ベイト・エル入植地に住む彼は、友人をテロで亡くしたこともあってかアラブに対しては強硬派。「ここはユダヤの地だ!」と一歩も引かない。将来はイスラエル軍の最高司令官になってアラブ人を一人残らず追い出したいという。

 

・シュラム

 

父親がユダヤ教のラビで彼もユダヤ教を神学校で学んでいる。パレスチナに対しては「あんな風に土地を奪われたのだから彼らの気持ちもわかる」と発言している。

 

パレスチナ側】

 

・サナベル

 

デヘイシャ難民キャンプに住む明るい女の子。父が2年前に不当逮捕されていて父の話をしている最中に涙で言葉が詰まってしまう。一家でアシュケロン刑務所に面会に行くシーンがあるが、たった30分の面会に4時間バスに乗り更に現地で待たされる。その上、面会は「肉親のみ」と制限されてサナベルは父に会うことができなかった。

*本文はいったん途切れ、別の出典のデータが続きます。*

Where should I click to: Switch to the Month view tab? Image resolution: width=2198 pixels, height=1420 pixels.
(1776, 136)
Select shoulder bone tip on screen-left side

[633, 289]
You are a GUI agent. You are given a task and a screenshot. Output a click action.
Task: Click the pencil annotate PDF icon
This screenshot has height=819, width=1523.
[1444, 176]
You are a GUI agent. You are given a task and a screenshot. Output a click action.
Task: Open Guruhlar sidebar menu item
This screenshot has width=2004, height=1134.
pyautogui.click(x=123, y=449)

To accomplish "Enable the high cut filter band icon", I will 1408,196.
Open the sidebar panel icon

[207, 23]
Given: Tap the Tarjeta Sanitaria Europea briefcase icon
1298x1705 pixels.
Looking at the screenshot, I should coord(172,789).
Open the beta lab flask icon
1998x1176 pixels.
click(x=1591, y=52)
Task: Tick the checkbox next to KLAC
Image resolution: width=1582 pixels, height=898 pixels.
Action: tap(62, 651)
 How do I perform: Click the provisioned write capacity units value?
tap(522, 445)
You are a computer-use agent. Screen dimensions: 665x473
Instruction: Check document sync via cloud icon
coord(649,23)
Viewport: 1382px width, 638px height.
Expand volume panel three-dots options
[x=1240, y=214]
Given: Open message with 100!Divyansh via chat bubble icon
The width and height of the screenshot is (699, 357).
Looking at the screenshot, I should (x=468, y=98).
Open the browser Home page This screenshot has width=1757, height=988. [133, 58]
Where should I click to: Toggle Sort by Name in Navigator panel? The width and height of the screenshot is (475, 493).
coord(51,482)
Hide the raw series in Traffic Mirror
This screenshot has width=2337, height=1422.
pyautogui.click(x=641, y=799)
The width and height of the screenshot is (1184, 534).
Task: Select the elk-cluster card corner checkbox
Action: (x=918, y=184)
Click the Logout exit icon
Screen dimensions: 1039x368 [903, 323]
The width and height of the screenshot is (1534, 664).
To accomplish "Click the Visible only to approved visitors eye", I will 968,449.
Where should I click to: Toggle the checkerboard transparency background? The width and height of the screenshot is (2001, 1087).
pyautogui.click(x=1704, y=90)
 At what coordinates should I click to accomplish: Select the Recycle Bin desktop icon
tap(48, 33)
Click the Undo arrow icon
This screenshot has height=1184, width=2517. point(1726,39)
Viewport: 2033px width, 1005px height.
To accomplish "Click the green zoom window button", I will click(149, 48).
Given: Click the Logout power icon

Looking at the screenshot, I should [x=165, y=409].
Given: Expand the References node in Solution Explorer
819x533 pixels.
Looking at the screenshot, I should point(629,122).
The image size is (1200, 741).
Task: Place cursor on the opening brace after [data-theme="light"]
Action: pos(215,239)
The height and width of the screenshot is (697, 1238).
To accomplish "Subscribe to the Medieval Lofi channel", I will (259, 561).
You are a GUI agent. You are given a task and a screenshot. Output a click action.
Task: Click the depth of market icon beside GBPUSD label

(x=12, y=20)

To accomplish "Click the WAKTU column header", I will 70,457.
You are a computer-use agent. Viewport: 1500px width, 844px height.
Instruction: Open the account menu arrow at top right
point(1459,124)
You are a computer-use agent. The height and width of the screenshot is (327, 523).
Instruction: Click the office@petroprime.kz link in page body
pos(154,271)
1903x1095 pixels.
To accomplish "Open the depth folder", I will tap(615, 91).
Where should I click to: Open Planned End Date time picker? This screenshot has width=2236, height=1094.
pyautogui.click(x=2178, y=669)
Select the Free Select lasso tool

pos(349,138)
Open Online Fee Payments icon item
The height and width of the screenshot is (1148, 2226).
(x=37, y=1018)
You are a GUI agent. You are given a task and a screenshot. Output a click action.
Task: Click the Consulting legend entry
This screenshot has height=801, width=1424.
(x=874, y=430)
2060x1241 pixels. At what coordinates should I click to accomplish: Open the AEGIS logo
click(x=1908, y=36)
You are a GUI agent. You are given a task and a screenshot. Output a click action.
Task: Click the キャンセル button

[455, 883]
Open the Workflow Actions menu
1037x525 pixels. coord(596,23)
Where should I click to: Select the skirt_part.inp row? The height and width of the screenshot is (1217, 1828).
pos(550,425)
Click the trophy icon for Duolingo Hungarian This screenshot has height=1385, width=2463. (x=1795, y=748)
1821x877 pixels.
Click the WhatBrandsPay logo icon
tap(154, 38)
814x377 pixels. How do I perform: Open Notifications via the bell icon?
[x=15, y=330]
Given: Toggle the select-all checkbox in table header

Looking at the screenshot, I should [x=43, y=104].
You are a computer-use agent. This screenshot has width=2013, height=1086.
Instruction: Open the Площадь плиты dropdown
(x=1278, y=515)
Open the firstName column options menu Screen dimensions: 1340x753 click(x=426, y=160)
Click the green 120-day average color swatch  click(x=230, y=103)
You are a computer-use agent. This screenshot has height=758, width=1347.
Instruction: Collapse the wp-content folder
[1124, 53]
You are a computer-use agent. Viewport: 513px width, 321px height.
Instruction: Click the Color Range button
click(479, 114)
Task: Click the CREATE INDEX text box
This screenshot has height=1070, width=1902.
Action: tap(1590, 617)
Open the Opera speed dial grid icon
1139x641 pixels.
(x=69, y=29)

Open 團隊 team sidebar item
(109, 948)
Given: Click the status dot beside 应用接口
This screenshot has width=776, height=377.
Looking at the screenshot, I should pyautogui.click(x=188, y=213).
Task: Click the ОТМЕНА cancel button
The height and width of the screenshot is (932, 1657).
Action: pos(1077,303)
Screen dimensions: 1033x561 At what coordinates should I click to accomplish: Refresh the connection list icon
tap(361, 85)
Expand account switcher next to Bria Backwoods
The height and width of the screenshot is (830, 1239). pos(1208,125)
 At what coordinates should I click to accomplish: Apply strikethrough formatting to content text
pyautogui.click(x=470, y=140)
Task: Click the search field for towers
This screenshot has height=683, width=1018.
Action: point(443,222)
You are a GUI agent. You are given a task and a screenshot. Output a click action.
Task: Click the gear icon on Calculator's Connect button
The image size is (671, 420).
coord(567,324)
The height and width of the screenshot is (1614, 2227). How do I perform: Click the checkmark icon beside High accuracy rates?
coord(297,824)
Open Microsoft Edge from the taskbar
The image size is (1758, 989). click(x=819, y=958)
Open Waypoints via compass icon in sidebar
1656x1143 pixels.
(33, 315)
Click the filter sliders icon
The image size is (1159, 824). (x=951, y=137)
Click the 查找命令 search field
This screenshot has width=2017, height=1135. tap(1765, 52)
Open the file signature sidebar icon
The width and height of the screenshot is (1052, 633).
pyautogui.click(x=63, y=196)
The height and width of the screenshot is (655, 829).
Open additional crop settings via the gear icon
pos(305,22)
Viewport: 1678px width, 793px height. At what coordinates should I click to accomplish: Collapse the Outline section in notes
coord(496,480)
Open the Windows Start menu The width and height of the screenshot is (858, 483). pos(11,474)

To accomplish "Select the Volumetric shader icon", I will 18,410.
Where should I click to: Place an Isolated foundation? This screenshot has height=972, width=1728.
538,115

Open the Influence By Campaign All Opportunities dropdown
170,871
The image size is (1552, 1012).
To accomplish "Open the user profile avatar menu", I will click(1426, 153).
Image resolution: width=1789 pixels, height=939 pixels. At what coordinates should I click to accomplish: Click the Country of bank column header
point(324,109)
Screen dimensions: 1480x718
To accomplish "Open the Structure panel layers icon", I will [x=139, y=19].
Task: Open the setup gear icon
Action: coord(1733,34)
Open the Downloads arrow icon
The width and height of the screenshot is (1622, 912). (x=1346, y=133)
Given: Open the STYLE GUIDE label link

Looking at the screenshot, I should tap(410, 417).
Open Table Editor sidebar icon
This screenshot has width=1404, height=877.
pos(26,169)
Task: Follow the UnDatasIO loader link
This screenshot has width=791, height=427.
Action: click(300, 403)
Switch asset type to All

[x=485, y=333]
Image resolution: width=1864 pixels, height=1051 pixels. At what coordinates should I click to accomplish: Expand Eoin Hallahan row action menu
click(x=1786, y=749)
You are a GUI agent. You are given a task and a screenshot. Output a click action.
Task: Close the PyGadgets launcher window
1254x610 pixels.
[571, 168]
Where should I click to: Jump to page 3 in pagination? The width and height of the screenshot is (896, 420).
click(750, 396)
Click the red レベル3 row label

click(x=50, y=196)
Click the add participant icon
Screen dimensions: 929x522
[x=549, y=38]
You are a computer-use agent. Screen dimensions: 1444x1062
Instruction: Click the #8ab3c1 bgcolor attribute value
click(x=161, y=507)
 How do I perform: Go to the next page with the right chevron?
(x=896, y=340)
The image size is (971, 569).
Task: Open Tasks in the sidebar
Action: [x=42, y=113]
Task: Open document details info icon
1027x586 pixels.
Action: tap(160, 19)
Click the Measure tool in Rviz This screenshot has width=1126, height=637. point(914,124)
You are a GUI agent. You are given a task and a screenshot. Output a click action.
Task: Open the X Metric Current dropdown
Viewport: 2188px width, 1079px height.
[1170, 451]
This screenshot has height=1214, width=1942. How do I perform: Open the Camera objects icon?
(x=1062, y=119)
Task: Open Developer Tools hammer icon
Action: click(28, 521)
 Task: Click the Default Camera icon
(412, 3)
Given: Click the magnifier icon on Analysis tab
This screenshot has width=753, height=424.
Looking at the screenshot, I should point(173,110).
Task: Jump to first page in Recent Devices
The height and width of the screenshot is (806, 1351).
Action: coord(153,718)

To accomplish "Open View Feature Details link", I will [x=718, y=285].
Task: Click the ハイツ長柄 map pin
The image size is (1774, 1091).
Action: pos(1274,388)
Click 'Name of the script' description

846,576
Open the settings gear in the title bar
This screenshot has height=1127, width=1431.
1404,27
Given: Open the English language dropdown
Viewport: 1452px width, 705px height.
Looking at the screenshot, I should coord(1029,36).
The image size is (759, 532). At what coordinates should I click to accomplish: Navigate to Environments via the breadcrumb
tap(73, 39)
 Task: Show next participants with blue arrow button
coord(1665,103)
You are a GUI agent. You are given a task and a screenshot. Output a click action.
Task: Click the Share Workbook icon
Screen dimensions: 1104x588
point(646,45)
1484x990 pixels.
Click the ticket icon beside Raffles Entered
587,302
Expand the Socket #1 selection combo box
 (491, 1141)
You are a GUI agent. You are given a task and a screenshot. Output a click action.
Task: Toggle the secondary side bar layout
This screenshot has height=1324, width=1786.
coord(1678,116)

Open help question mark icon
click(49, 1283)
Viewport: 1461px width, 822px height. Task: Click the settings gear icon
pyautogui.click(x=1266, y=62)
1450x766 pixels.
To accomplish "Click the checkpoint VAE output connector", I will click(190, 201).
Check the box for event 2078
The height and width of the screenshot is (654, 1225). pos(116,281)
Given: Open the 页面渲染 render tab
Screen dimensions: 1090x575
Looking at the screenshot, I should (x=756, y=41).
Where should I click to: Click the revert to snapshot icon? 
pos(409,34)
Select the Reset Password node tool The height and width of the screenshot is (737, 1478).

ユダヤ人の考え一つでパレスチナ人は難民キャンプや刑務所に閉じ込められてしまう。こんなことは許されていいことではない」と発言している。

 

・ファラジ

 

デヘイシャ難民キャンプの100m走の代表選手。大会では残念ながら2位で悔し泣きする。友人のバッサムが投石したことによってイスラエル兵に射殺されていて、それに対する憎しみが深い。「いつか必ずこの土地を取り返す。傷つけ合わずに平和な国を作る」という意志を持つ。

 

・マハムード

 

エルサレムコーヒー店の息子。検閲があってキャンプの外に出る事ができないファラジやサナベルとは違いエルサレムを自由に歩くことができる。けれど、それがゆえにイスラエル人に対する憎しみが深い。「この土地は絶対にアラブのもの」と主張すしハマスを支持している。

 

B.Z.がアプローチした子ども達の中で、モイセとマハムードは絶対に相手に会おうとはしなかった。イスラエル側ではヤルコとダニエルが自らファラジに会いたいと言い出した。彼らは元々が柔軟な思考を持っている。

 

ヤルコ「仲良くするばいい。アラブ人を追い出すのは間違っている。国を奪い取ったのは僕らの方なのだから」

 

ダニエル「戦争やテロで人が死ぬたびに無意味に殺し合ってバカみたいだと感じるんだ。お互いに苦しめ合うだけなのに。戦争の勝者って誰のこと?殺し合ってなにが勝者さ? 両方とも敗者だよ」

 

最初はユダヤ人と会うことを拒んでいたファラジだが、電話でイスラエルの双子と話をして彼らの興味を抱く。結局、双子がデヘイシャ難民キャンプを訪れることとなった。パレスチナ側はファラジとサナベルのグループ5人。その中にはイスラエル兵に射殺されたバッサムの兄も居た。

 

7人はあっという間に意気投合して、一緒に過ごす時間を心から楽しんだ。

 

 

別れの時間が近づき話題が政治的な話になったとき、ファラジが泣きだした。「B.Zはむすぐアメリカに帰ってしまう。そしたらダニエルやヤルコと仲良くなったこともきっと忘れていくんだ」と。

 

それから2年経ち、成長した子ども達の姿が映し出される。それぞれの主張は大きく変わってはいないけど、私は、双子とファラジの間の距離が開いたのを感じて寂しい気がした。

 

この映画の制作は2001年、今から22年前。一番気になるのは彼らが今どうなっているのか。年齢にして30代後半だと思うが、まず無事であってほしい。ハマスイスラエル軍として戦っているなんていう最悪のパターンも考えたくない。

 

この映画でも、ハマスから解放されたイスラエルの人質たちにしても、人々の間のわだかまりなんて元々ないのだと思う。シオニズムがなければ共に友人として共存できる人達が、埋め込まれた「憎悪の念」を増幅させられているだけ。

 

それから、街中に銃を持った警備兵が当たり前に立っているパレスチナの異常な風景にまさに「天井の無い監獄」だと寒気がした。今はそれが瓦礫と死体の山と化している。

 

そして、国際社会は子ども達を見捨てた。